*** INPUT RECORDS ***
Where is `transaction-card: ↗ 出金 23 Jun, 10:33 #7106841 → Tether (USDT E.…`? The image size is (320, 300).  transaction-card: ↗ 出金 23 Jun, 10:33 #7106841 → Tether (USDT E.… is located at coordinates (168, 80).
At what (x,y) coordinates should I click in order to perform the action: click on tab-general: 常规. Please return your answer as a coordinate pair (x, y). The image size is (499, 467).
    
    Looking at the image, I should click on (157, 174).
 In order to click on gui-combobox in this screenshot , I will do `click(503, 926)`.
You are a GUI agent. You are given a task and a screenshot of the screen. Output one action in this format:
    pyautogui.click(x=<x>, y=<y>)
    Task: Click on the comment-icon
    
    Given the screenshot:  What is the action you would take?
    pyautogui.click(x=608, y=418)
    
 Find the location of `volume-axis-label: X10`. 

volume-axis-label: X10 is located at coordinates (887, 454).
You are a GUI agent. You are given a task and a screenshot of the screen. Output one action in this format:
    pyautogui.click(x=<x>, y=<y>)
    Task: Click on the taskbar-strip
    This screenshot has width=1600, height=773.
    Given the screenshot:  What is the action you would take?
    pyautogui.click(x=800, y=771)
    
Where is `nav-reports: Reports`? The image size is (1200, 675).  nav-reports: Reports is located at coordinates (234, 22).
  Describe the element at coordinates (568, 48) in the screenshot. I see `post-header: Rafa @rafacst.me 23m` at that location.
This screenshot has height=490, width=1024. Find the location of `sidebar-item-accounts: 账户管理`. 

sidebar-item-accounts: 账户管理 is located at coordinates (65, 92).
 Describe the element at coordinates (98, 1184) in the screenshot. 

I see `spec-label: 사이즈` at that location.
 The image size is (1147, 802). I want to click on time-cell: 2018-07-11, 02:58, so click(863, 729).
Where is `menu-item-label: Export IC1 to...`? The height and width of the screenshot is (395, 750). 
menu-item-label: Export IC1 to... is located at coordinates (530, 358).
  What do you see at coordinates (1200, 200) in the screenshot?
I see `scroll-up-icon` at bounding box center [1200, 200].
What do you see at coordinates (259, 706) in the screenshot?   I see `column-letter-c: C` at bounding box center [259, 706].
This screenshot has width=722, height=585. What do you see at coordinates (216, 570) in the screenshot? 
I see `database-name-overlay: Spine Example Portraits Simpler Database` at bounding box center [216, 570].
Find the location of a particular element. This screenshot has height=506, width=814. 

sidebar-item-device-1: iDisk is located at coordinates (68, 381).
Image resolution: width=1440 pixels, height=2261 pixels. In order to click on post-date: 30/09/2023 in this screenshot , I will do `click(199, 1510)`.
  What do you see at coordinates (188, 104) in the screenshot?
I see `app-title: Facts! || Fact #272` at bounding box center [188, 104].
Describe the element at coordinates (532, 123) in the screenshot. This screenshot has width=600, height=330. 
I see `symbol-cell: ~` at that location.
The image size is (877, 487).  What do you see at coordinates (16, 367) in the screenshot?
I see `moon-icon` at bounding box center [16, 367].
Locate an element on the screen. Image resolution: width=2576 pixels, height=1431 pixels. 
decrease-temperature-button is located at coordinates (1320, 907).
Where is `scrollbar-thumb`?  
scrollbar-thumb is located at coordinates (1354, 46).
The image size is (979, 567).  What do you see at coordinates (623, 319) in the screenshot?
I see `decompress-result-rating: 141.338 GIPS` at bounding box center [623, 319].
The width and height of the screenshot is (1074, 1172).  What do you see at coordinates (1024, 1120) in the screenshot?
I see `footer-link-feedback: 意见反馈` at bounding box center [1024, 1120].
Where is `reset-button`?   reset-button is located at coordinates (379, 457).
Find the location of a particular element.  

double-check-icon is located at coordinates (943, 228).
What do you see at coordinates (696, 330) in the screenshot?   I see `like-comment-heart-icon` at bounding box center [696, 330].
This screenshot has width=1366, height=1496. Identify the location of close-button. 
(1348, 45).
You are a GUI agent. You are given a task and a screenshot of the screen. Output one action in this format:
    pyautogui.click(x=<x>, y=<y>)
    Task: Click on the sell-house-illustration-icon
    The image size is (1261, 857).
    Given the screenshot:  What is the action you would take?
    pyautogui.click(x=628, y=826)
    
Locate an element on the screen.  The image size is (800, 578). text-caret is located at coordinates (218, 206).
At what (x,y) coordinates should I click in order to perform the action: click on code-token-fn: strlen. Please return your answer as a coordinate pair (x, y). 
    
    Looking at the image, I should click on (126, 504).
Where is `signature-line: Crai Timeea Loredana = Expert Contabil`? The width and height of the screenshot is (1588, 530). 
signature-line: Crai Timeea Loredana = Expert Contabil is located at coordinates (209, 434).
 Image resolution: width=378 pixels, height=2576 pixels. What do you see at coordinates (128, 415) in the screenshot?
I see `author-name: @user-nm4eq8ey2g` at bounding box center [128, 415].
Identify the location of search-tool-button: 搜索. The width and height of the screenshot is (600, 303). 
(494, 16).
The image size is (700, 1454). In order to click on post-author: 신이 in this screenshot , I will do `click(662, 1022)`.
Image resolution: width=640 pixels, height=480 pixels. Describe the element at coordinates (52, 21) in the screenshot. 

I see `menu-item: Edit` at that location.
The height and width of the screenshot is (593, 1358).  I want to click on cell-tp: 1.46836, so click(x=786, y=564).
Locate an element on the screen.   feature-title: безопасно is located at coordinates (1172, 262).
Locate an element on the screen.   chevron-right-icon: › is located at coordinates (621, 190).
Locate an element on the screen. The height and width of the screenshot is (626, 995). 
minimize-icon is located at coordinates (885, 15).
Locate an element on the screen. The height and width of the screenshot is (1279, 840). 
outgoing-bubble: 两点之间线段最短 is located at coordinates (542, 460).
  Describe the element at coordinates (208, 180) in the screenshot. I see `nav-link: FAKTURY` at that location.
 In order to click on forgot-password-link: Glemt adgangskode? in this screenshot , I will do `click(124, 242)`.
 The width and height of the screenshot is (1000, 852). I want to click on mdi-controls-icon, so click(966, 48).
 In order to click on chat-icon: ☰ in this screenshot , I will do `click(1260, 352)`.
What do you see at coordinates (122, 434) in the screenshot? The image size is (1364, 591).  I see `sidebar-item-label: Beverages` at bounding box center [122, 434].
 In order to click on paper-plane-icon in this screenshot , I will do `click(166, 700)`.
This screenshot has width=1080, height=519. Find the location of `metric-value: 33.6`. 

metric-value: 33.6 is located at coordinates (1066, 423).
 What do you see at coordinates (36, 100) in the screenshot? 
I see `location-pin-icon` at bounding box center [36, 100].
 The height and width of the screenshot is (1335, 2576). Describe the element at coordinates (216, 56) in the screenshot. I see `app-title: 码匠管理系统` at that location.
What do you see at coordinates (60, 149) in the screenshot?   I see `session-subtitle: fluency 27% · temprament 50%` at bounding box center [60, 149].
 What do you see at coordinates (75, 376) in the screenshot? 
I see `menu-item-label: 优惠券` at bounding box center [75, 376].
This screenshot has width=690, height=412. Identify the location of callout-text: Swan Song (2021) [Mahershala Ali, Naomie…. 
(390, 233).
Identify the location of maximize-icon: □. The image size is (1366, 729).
*** End of INPUT RECORDS ***
Return every line of the material above word for word, without adding, dropping, or changing anything.

Where is `transaction-card: ↗ 出金 23 Jun, 10:33 #7106841 → Tether (USDT E.…`? The image size is (320, 300).  transaction-card: ↗ 出金 23 Jun, 10:33 #7106841 → Tether (USDT E.… is located at coordinates (168, 80).
At what (x,y) coordinates should I click in order to perform the action: click on tab-general: 常规. Please return your answer as a coordinate pair (x, y). The image size is (499, 467).
    
    Looking at the image, I should click on (157, 174).
 In order to click on gui-combobox in this screenshot , I will do `click(503, 926)`.
You are a GUI agent. You are given a task and a screenshot of the screen. Output one action in this format:
    pyautogui.click(x=<x>, y=<y>)
    Task: Click on the comment-icon
    
    Given the screenshot:  What is the action you would take?
    pyautogui.click(x=608, y=418)
    
 Find the location of `volume-axis-label: X10`. 

volume-axis-label: X10 is located at coordinates (887, 454).
You are a GUI agent. You are given a task and a screenshot of the screen. Output one action in this format:
    pyautogui.click(x=<x>, y=<y>)
    Task: Click on the taskbar-strip
    This screenshot has width=1600, height=773.
    Given the screenshot:  What is the action you would take?
    pyautogui.click(x=800, y=771)
    
Where is `nav-reports: Reports`? The image size is (1200, 675).  nav-reports: Reports is located at coordinates (234, 22).
  Describe the element at coordinates (568, 48) in the screenshot. I see `post-header: Rafa @rafacst.me 23m` at that location.
This screenshot has height=490, width=1024. Find the location of `sidebar-item-accounts: 账户管理`. 

sidebar-item-accounts: 账户管理 is located at coordinates (65, 92).
 Describe the element at coordinates (98, 1184) in the screenshot. 

I see `spec-label: 사이즈` at that location.
 The image size is (1147, 802). I want to click on time-cell: 2018-07-11, 02:58, so click(863, 729).
Where is `menu-item-label: Export IC1 to...`? The height and width of the screenshot is (395, 750). 
menu-item-label: Export IC1 to... is located at coordinates (530, 358).
  What do you see at coordinates (1200, 200) in the screenshot?
I see `scroll-up-icon` at bounding box center [1200, 200].
What do you see at coordinates (259, 706) in the screenshot?   I see `column-letter-c: C` at bounding box center [259, 706].
This screenshot has width=722, height=585. What do you see at coordinates (216, 570) in the screenshot? 
I see `database-name-overlay: Spine Example Portraits Simpler Database` at bounding box center [216, 570].
Find the location of a particular element. This screenshot has height=506, width=814. 

sidebar-item-device-1: iDisk is located at coordinates (68, 381).
Image resolution: width=1440 pixels, height=2261 pixels. In order to click on post-date: 30/09/2023 in this screenshot , I will do `click(199, 1510)`.
  What do you see at coordinates (188, 104) in the screenshot?
I see `app-title: Facts! || Fact #272` at bounding box center [188, 104].
Describe the element at coordinates (532, 123) in the screenshot. This screenshot has width=600, height=330. 
I see `symbol-cell: ~` at that location.
The image size is (877, 487).  What do you see at coordinates (16, 367) in the screenshot?
I see `moon-icon` at bounding box center [16, 367].
Locate an element on the screen. Image resolution: width=2576 pixels, height=1431 pixels. 
decrease-temperature-button is located at coordinates (1320, 907).
Where is `scrollbar-thumb`?  
scrollbar-thumb is located at coordinates (1354, 46).
The image size is (979, 567).  What do you see at coordinates (623, 319) in the screenshot?
I see `decompress-result-rating: 141.338 GIPS` at bounding box center [623, 319].
The width and height of the screenshot is (1074, 1172).  What do you see at coordinates (1024, 1120) in the screenshot?
I see `footer-link-feedback: 意见反馈` at bounding box center [1024, 1120].
Where is `reset-button`?   reset-button is located at coordinates (379, 457).
Find the location of a particular element.  

double-check-icon is located at coordinates (943, 228).
What do you see at coordinates (696, 330) in the screenshot?   I see `like-comment-heart-icon` at bounding box center [696, 330].
This screenshot has width=1366, height=1496. Identify the location of close-button. 
(1348, 45).
You are a GUI agent. You are given a task and a screenshot of the screen. Output one action in this format:
    pyautogui.click(x=<x>, y=<y>)
    Task: Click on the sell-house-illustration-icon
    The image size is (1261, 857).
    Given the screenshot:  What is the action you would take?
    pyautogui.click(x=628, y=826)
    
Locate an element on the screen.  The image size is (800, 578). text-caret is located at coordinates (218, 206).
At what (x,y) coordinates should I click in order to perform the action: click on code-token-fn: strlen. Please return your answer as a coordinate pair (x, y). 
    
    Looking at the image, I should click on (126, 504).
Where is `signature-line: Crai Timeea Loredana = Expert Contabil`? The width and height of the screenshot is (1588, 530). 
signature-line: Crai Timeea Loredana = Expert Contabil is located at coordinates (209, 434).
 Image resolution: width=378 pixels, height=2576 pixels. What do you see at coordinates (128, 415) in the screenshot?
I see `author-name: @user-nm4eq8ey2g` at bounding box center [128, 415].
Identify the location of search-tool-button: 搜索. The width and height of the screenshot is (600, 303). 
(494, 16).
The image size is (700, 1454). In order to click on post-author: 신이 in this screenshot , I will do `click(662, 1022)`.
Image resolution: width=640 pixels, height=480 pixels. Describe the element at coordinates (52, 21) in the screenshot. 

I see `menu-item: Edit` at that location.
The height and width of the screenshot is (593, 1358).  I want to click on cell-tp: 1.46836, so click(x=786, y=564).
Locate an element on the screen.   feature-title: безопасно is located at coordinates (1172, 262).
Locate an element on the screen.   chevron-right-icon: › is located at coordinates (621, 190).
Locate an element on the screen. The height and width of the screenshot is (626, 995). 
minimize-icon is located at coordinates (885, 15).
Locate an element on the screen. The height and width of the screenshot is (1279, 840). 
outgoing-bubble: 两点之间线段最短 is located at coordinates (542, 460).
  Describe the element at coordinates (208, 180) in the screenshot. I see `nav-link: FAKTURY` at that location.
 In order to click on forgot-password-link: Glemt adgangskode? in this screenshot , I will do `click(124, 242)`.
 The width and height of the screenshot is (1000, 852). I want to click on mdi-controls-icon, so click(966, 48).
 In order to click on chat-icon: ☰ in this screenshot , I will do `click(1260, 352)`.
What do you see at coordinates (122, 434) in the screenshot? The image size is (1364, 591).  I see `sidebar-item-label: Beverages` at bounding box center [122, 434].
 In order to click on paper-plane-icon in this screenshot , I will do `click(166, 700)`.
This screenshot has width=1080, height=519. Find the location of `metric-value: 33.6`. 

metric-value: 33.6 is located at coordinates (1066, 423).
 What do you see at coordinates (36, 100) in the screenshot? 
I see `location-pin-icon` at bounding box center [36, 100].
 The height and width of the screenshot is (1335, 2576). Describe the element at coordinates (216, 56) in the screenshot. I see `app-title: 码匠管理系统` at that location.
What do you see at coordinates (60, 149) in the screenshot?   I see `session-subtitle: fluency 27% · temprament 50%` at bounding box center [60, 149].
 What do you see at coordinates (75, 376) in the screenshot? 
I see `menu-item-label: 优惠券` at bounding box center [75, 376].
This screenshot has width=690, height=412. Identify the location of callout-text: Swan Song (2021) [Mahershala Ali, Naomie…. 
(390, 233).
Identify the location of maximize-icon: □. The image size is (1366, 729).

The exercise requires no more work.